▶ _Task_
How many lines in the data hold the string "width"? State the number alone.

▶ _Data extract_
:::

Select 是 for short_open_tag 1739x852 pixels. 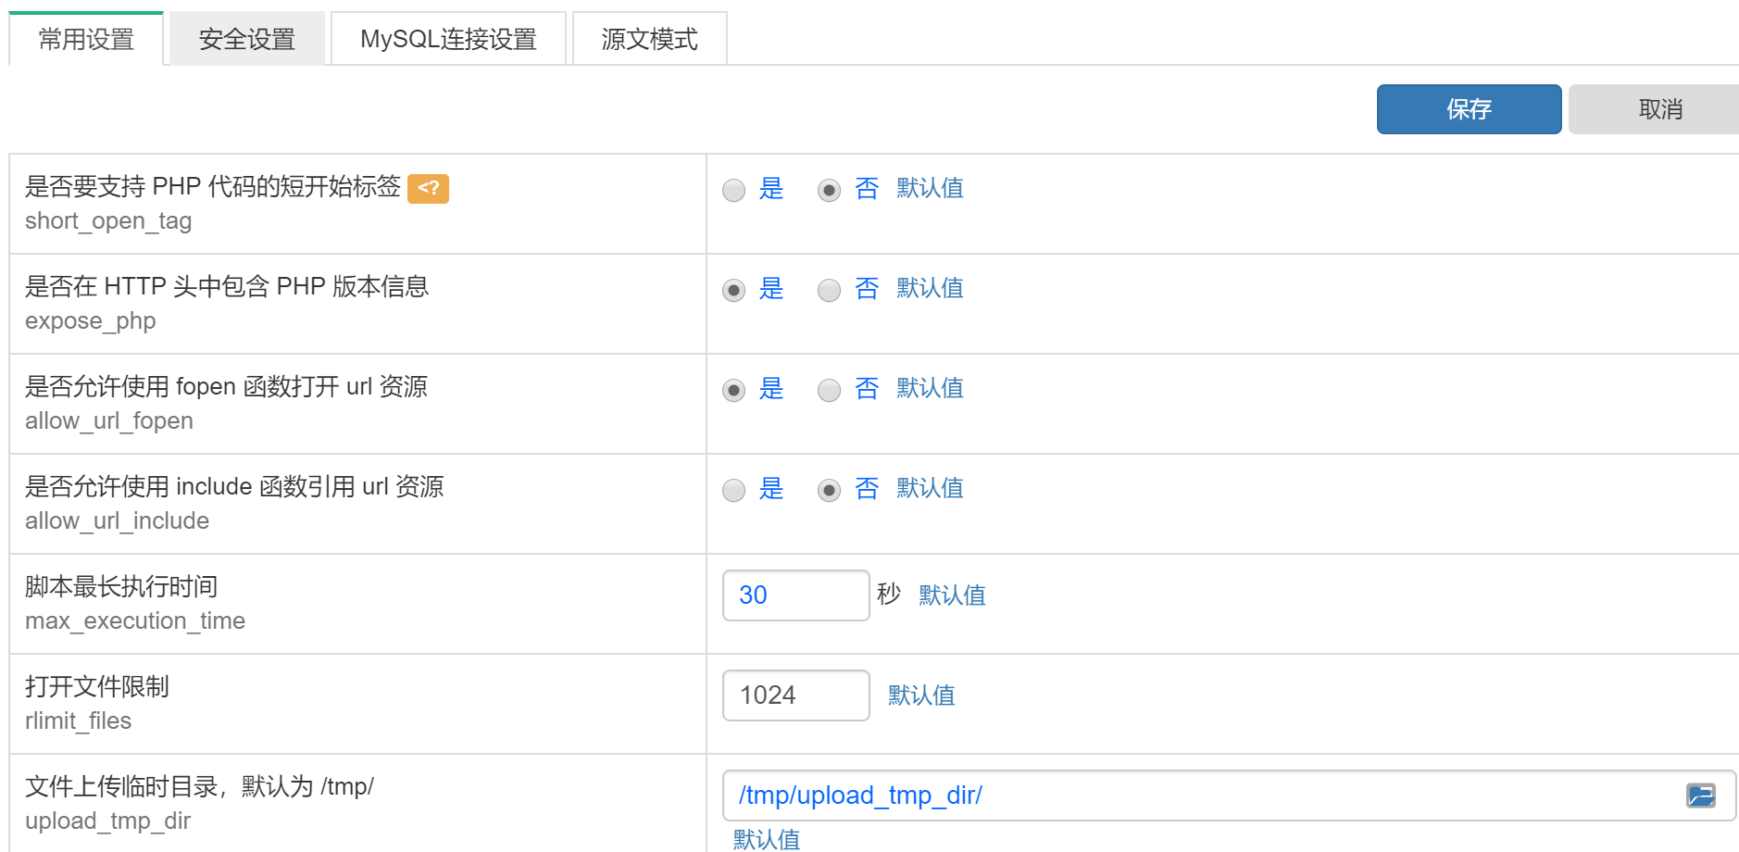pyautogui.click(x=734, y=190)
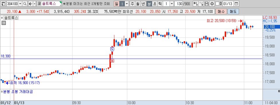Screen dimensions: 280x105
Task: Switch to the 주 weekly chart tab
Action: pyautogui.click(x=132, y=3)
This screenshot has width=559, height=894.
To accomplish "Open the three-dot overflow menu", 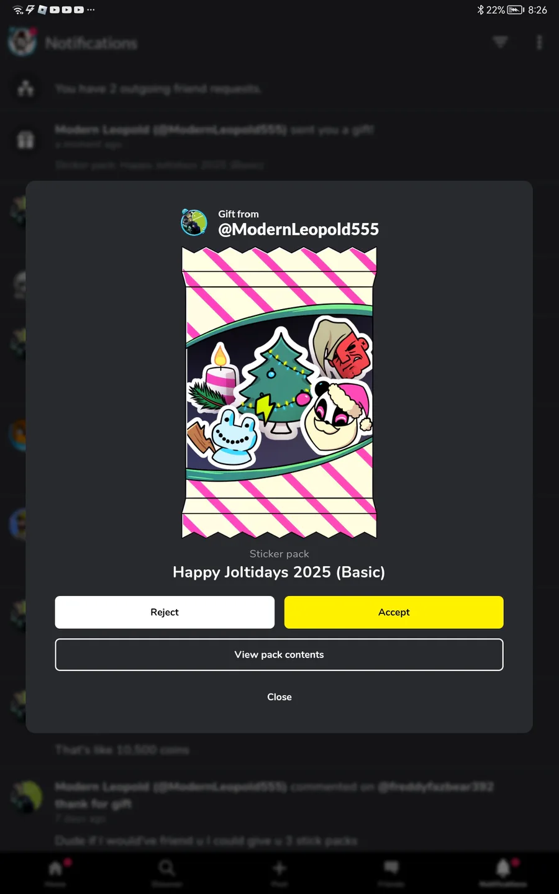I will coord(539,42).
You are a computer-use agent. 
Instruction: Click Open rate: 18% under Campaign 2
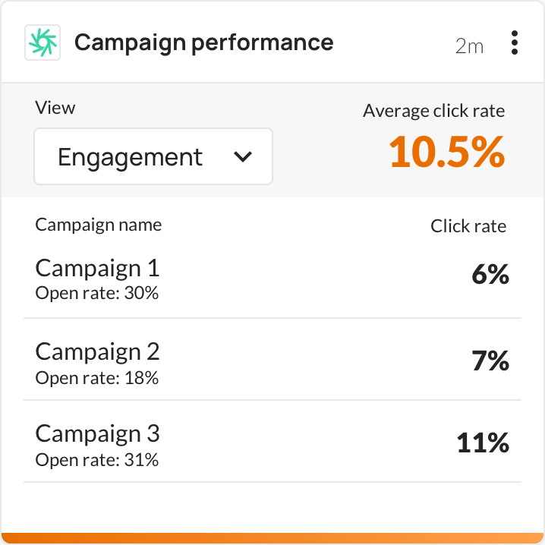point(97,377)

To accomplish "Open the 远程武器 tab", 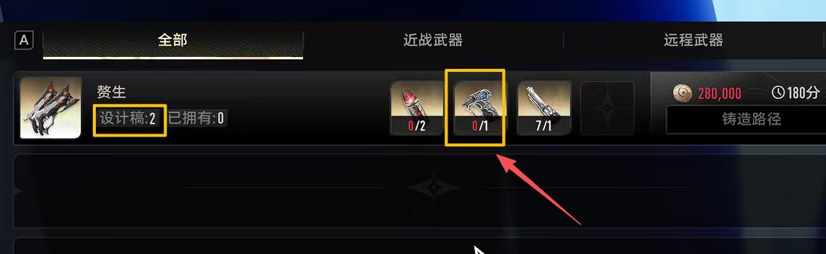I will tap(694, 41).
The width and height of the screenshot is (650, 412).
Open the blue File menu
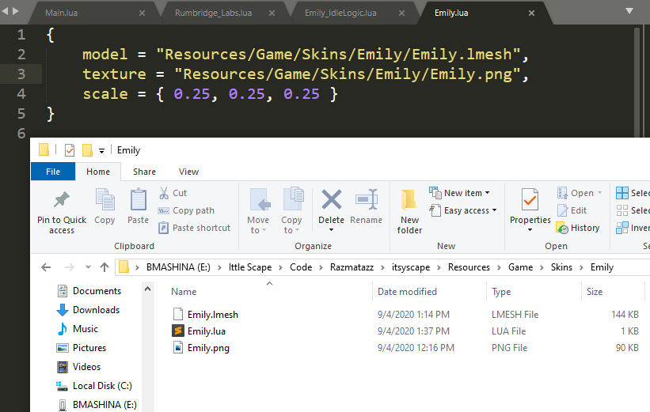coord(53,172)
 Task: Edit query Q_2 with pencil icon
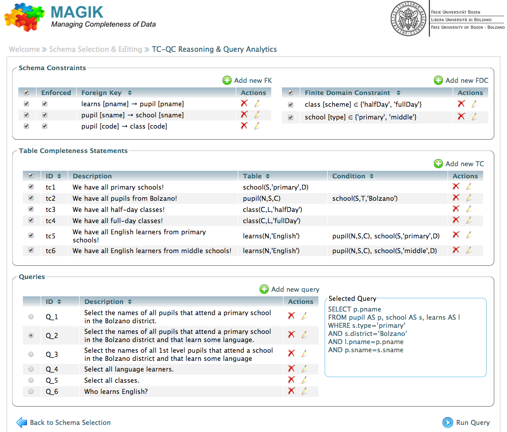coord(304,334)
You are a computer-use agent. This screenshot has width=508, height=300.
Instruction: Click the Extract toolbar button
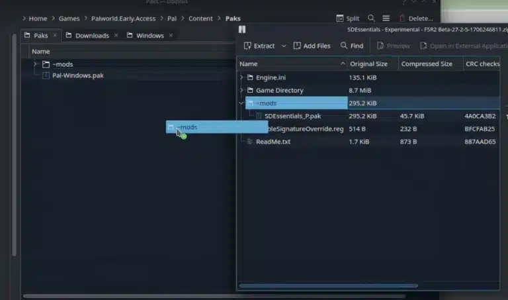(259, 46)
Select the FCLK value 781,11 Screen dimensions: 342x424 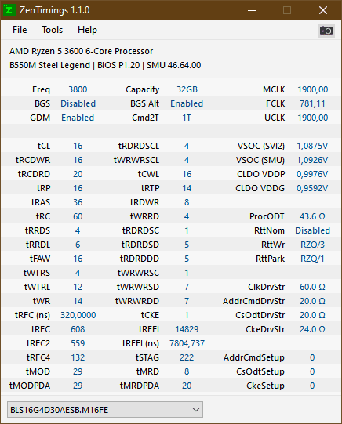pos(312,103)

:::

▶ _Answer for the task_
3